Mobile phoneIn the recent case of Garamukanwa v Solent NHS Trust, the Employment Appeal Tribunal held that an employer had not breached an employee’s privacy rights by reviewing emails and photographs on the employee’s mobile phone on the basis that the information related to work related issues affecting the workplace.

Facts: Mr Garamukanwa was a clinical manager for the Solent NHS Trust who had formed a personal relationship with a staff nurse, Ms Maclean. After the relationship broke down, Mr Garamukanwa believed that Ms Mclean had formed a new relationship with another colleague. He was not happy about this.

Over the next ten months, Ms Maclean and her colleague were the subject of a vendetta which included the sending of malicious emails about them to members of the Trust’s management and other members of staff. The emails were from various unrecognised email addresses.

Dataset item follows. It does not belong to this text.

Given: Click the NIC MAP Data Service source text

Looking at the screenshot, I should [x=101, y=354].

Ms Mclean believed Mr Garamukanwa was responsible and reported the events to the police. When the police had concluded their investigations they gave the evidence they had collated to the Trust for use in their internal disciplinary investigation. The evidence included a photograph (taken from Mr Garamukanwa’s phone) of a sheet of paper containing details of the email addresses from which the anonymous emails had been sent. The Trust carried out disciplinary proceedings and Mr Garamukanwa was dismissed for gross misconduct.

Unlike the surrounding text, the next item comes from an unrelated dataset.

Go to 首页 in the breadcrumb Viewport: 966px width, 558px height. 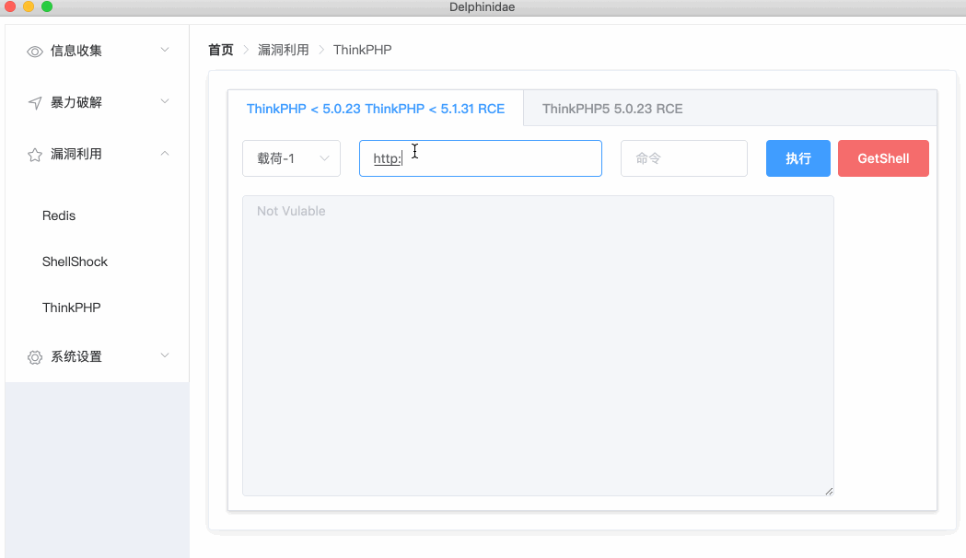221,50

Mr Garamukanwa brought a claim for unfair dismissal and asserted that the Trust had breached his privacy rights by viewing the private material on his mobile phone.

Decision: Mr Garamukanwa’s claims were dismissed by the Employment Tribunal. On appeal, the Employment Appeal Tribunal noted that the aspects of private life capable of falling within a person’s privacy rights are potentially wide. They extend to private correspondence and communications including emails sent at work where there is a reasonable expectation of privacy. In this instance, Mr Garamukanwa had brought a personal relationship into the workplace which had subsequently given rise to work related issues. Therefore, he had no reasonable expectation of privacy in respect of private material.

The appeal was dismissed.


This case demonstrates the difficulties an employee may face when trying to assert their privacy rights in the workplace, especially where they have brought private matters into the workplace (and those private matters affect their colleagues).

Employers should note that the facts of this case were unusual. The EAT made clear that whether or not there is an expectation of privacy in a case must depend upon the facts and circumstances of that case. It is a good idea for employers to have a clear policy containing guidelines for email correspondence to and from work email addresses.